Hint: When I run the following code using my own implementation of nnmf

# provided start point
V0full = readdlm("V0.txt", ' ', Float64)
W0full = readdlm("W0.txt", ' ', Float64);

# benchmarking
for r in [10, 20, 30, 40, 50]
    println("r=$r")
    V0 = V0full[:, 1:r]
    W0 = W0full[1:r, :]
    _, _, obj, niter = nnmf(X, r, V = V0, W = W0)
    @btime nnmf($X, $r, V = $V0, W = $W0) setup=(
        copyto!(V0, V0full[:, 1:r]), 
        copyto!(W0, W0full[1:r, :])
        )
    println("obj=$obj, niter=$niter")
end

the output is

r=10
  162.662 ms (9 allocations: 437.19 KiB)
obj=11730.866905748058, niter=239
r=20
  234.293 ms (9 allocations: 875.44 KiB)
obj=8497.605595863002, niter=394
r=30
  259.524 ms (9 allocations: 1.28 MiB)
obj=6621.94596847528, niter=482
r=40
  289.918 ms (9 allocations: 1.72 MiB)
obj=5256.866299829562, niter=581
r=50
  397.511 ms (10 allocations: 2.15 MiB)
obj=4430.362097310877, niter=698

Due to machine differences, your run times can be different from mine but certainly can not be order of magnitude longer. Your memory allocation should be less or equal to mine.

1.4 Q1.4 Non-uniqueness

Choose an \(r \in \{10, 20, 30, 40, 50\}\) and start your algorithm from a different \(\mathbf{V}^{(0)}\) and \(\mathbf{W}^{(0)}\). Do you obtain the same objective value and \((\mathbf{V}, \mathbf{W})\)? Explain what you find.

1.5 Q1.5 Fixed point

For the same \(r\), start your algorithm from \(v_{ik}^{(0)} = w_{kj}^{(0)} = 1\) for all \(i,j,k\). Do you obtain the same objective value and \((\mathbf{V}, \mathbf{W})\)? Explain what you find.

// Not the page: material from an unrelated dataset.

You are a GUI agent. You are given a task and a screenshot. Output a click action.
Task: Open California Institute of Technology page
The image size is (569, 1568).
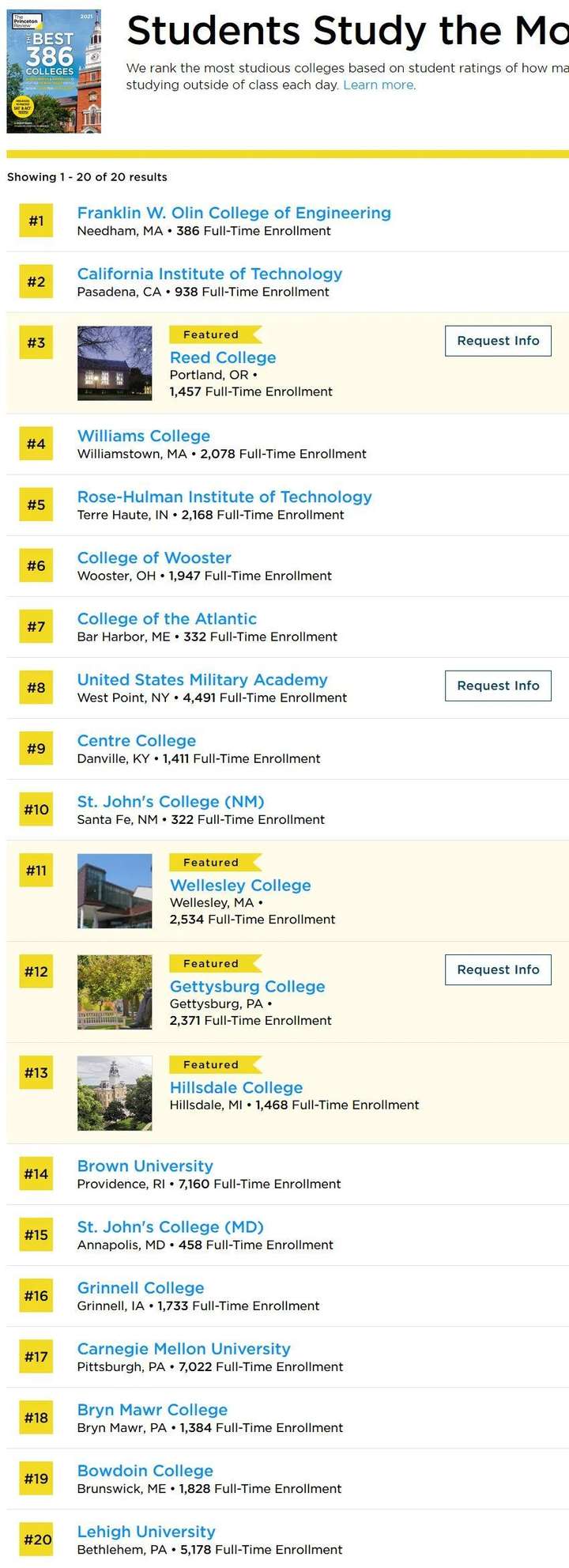click(209, 274)
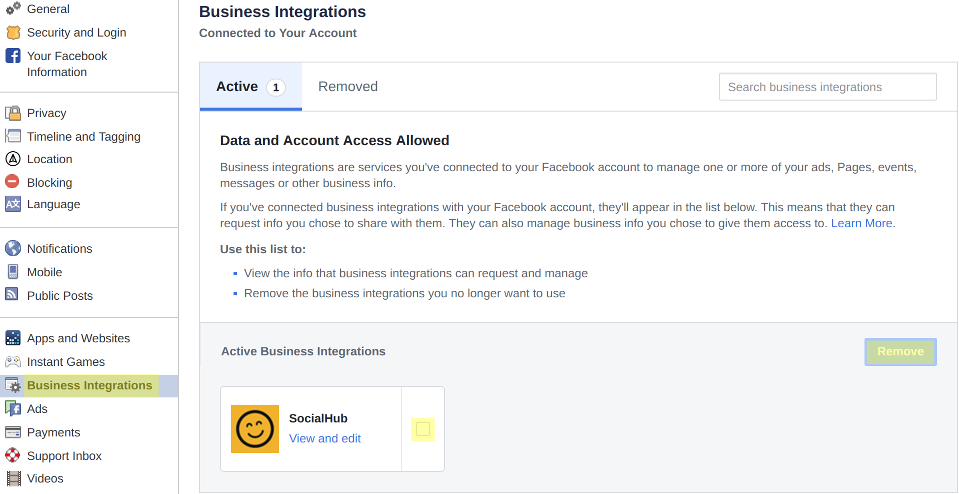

1.6 Q1.6 Interpret NNMF result

Plot the basis images (rows of \(\mathbf{W}\)) at rank \(r=50\). What do you find?

1.7 Q1.7 GPU (optional)

Investigate the GPU capabilities of Julia. Report the speed gain of your GPU code over CPU code at ranks \(r=10, 20, 30, 40, 50\). Make sure to use the same starting point as in Q1.3.